Mississippi Senate race results|runoff|2018|


Mississippi Senate race results|runoff|2018|


After winning the Republic of the Senate Sandy Hyde Smith Mansion in the Senate election, the state government announced the support of ethnic tension and funding from the BBC News projects by donors.
During the special election, the GOP Center will defeat the Democratic former Kyrgyz secretary Mike Espy, the final race of the final 2018. Hyde Smith will serve the Gupta Sen Sienna Cougar from 2020. Earlier this year, law enforcement was set to succeed.
Hyde Smith's victory secures a 53-47 majority for Senate Republicans in the next Congress, which starts in January. It promotes President Donald Tomep, as he will emphasize more conservative judges and possible American credentials and possible changes in health care systems. Democrats will control the house's control in January, which is difficult to reach the goals of the GPO policy policy.
Hyde Smith, 59, becomes the first woman to choose from the MCCP to Senate.
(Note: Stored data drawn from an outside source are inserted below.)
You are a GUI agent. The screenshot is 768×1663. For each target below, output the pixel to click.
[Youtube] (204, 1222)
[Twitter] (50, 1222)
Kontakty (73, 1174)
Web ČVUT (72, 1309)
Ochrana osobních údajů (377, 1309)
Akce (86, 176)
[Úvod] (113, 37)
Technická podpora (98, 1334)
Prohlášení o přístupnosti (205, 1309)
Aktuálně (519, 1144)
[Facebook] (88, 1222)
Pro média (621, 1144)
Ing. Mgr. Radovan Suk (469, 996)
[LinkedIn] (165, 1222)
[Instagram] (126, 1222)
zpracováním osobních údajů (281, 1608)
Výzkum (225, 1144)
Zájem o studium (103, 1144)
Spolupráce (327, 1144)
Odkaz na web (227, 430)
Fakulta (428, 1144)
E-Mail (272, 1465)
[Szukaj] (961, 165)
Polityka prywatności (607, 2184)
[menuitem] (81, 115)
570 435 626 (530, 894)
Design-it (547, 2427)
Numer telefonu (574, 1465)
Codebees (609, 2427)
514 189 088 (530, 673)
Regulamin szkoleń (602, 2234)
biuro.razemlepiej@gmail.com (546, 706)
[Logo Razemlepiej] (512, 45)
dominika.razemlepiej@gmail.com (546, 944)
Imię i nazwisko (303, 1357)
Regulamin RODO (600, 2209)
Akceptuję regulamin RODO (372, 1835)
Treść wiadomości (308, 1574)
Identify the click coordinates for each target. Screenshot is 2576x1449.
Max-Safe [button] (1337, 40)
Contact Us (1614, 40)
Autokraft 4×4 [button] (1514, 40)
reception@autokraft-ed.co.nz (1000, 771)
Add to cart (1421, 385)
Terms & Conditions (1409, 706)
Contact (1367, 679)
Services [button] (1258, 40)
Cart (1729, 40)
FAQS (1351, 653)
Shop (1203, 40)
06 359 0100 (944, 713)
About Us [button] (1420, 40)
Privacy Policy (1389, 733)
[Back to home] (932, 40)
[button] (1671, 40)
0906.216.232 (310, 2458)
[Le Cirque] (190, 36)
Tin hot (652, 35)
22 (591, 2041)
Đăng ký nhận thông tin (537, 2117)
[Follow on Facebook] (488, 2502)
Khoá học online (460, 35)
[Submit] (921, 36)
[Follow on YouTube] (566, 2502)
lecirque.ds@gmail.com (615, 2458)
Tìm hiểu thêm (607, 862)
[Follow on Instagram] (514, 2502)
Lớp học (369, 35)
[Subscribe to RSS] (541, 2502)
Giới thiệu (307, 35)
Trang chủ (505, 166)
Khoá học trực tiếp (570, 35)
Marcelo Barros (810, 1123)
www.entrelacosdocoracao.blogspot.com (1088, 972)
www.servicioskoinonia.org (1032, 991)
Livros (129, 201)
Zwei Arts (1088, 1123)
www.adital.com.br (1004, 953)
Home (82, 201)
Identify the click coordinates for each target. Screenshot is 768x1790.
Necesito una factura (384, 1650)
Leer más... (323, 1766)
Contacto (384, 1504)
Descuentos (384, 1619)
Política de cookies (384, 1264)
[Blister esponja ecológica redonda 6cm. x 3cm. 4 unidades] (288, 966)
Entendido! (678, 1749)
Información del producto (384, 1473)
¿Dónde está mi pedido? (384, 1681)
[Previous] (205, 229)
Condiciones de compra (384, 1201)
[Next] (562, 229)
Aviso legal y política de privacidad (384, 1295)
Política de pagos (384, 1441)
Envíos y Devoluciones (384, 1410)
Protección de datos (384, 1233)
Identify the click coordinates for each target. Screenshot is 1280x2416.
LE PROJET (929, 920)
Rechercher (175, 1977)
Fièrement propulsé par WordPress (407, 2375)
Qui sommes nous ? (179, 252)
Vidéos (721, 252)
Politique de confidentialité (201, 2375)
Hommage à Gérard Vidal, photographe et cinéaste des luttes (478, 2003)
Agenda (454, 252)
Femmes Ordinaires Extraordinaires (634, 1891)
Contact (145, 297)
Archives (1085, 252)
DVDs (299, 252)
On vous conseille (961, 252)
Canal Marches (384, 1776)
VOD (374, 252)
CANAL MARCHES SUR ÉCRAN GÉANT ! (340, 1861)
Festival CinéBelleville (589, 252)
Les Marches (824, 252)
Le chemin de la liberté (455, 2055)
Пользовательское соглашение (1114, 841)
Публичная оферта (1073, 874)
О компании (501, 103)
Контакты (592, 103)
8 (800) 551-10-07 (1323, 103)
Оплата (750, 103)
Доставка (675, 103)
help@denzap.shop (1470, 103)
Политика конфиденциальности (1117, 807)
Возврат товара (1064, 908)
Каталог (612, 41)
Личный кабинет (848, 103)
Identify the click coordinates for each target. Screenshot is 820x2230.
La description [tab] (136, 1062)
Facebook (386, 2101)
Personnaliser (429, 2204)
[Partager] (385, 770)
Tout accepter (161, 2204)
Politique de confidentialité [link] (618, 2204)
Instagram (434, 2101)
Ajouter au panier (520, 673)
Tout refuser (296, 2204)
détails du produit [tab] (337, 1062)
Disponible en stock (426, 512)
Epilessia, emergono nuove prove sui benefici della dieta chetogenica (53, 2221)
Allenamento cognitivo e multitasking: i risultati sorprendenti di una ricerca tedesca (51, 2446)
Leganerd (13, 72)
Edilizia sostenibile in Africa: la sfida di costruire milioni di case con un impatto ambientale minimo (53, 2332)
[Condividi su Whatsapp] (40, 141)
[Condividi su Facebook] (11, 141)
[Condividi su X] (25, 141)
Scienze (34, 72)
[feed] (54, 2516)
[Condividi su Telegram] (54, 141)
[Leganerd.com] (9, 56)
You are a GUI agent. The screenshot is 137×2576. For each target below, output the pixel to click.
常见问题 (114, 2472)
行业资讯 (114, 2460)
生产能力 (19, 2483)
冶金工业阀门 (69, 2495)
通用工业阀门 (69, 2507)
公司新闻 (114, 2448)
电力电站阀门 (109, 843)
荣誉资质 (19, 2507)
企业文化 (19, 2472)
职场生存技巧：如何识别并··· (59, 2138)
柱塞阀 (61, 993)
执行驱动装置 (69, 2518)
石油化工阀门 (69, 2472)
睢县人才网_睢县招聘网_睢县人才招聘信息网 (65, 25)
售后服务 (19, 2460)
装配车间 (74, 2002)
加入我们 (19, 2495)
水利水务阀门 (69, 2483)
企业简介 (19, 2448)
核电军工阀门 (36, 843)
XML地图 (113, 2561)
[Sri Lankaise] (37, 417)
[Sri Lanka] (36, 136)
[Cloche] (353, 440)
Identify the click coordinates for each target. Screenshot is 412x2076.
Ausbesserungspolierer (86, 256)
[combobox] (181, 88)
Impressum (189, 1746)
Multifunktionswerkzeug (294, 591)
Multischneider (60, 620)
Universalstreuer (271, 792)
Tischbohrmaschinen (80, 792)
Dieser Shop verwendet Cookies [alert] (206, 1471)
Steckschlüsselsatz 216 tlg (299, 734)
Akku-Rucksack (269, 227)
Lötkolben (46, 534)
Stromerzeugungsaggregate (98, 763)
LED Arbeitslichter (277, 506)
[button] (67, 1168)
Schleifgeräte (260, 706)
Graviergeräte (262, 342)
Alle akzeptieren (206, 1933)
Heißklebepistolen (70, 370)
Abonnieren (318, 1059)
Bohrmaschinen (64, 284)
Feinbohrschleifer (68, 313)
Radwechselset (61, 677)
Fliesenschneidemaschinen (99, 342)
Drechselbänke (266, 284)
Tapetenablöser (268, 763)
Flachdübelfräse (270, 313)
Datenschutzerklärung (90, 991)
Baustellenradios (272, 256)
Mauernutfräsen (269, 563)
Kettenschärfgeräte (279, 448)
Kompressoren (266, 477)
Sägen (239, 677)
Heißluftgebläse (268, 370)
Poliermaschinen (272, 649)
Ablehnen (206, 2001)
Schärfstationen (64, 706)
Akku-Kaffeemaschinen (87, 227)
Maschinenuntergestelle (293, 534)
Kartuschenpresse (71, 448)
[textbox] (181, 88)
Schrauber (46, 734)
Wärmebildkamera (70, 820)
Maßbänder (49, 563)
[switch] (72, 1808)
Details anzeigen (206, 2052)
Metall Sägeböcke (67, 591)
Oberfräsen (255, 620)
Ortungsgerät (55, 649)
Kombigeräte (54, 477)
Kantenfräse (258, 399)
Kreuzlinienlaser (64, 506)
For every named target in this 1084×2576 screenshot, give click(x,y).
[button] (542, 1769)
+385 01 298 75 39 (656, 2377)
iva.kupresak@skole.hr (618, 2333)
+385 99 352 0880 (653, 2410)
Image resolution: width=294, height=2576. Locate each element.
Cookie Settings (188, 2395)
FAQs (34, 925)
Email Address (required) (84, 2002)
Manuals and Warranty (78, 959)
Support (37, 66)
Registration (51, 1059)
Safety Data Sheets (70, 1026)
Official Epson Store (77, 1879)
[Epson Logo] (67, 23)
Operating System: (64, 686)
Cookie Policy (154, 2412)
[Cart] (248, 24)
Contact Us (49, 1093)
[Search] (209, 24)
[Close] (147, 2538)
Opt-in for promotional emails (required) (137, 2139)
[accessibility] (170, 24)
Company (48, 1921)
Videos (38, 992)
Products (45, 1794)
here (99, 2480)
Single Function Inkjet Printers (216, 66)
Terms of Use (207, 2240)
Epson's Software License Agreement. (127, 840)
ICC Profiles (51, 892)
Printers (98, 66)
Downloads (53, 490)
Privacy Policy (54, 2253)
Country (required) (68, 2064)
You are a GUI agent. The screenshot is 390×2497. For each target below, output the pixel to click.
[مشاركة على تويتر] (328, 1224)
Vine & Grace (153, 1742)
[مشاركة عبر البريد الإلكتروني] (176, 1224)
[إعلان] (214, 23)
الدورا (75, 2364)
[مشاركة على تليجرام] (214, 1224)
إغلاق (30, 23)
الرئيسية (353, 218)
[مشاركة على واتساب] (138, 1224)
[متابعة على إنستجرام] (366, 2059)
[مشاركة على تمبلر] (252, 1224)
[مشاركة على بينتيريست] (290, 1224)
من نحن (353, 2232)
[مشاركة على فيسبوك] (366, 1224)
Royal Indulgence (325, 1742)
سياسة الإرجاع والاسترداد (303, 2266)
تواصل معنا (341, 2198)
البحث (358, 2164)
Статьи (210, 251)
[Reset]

He wins a competition in which he joked at the opportunity to participate in "public hanging" through a black man running against Espy. Memories appreciated the history of the racism of Mississippi, and the script last week said that they made the state a "dark eye" and "reinforced old securities."
Hyde Smith last week forgiven "Someone had ruined," but refused to respond to reporters about her comments and explained her campaign's decision. Also brought criticism for. Many corporate donors are involved in the campaign for Hood Smith, including a request for return including Walmart and AT & T.
After his win-win comments, Hyde Smith said he was "upset" and won "through things" on the path of victory. He thanked Trump for signing his rally in State Paris to promote his campaign.
"No matter what you voted for today, I always represent every Mississippi."
Asp, who used to work as an American representative of the MCC and Agriculture Secretary under President Bill Clinton, failed to control the state's conservative emotions. Mississippi has supported the Tampamp that by 18 percent of the points in 2016.
In a statement on Tuesday night, SP said "it was not the result that we were hoping" and added that he was "thankful for supporting the support of Mississippi."
Espy said, "Don’t  make any mistake - at the end of the end, it is not the end. When it displays, stands, and talk to many people, it is not a harm. It's a moment. It's a movement. . " "And we are not just going to move ahead because of our choices. I look forward to finding new ways to do so."
Hyde Smith won the success of small margins compared to other Republican presidential candidates. According to NBC News, 9 percent of the results were taking 88% of the vote on Tuesday.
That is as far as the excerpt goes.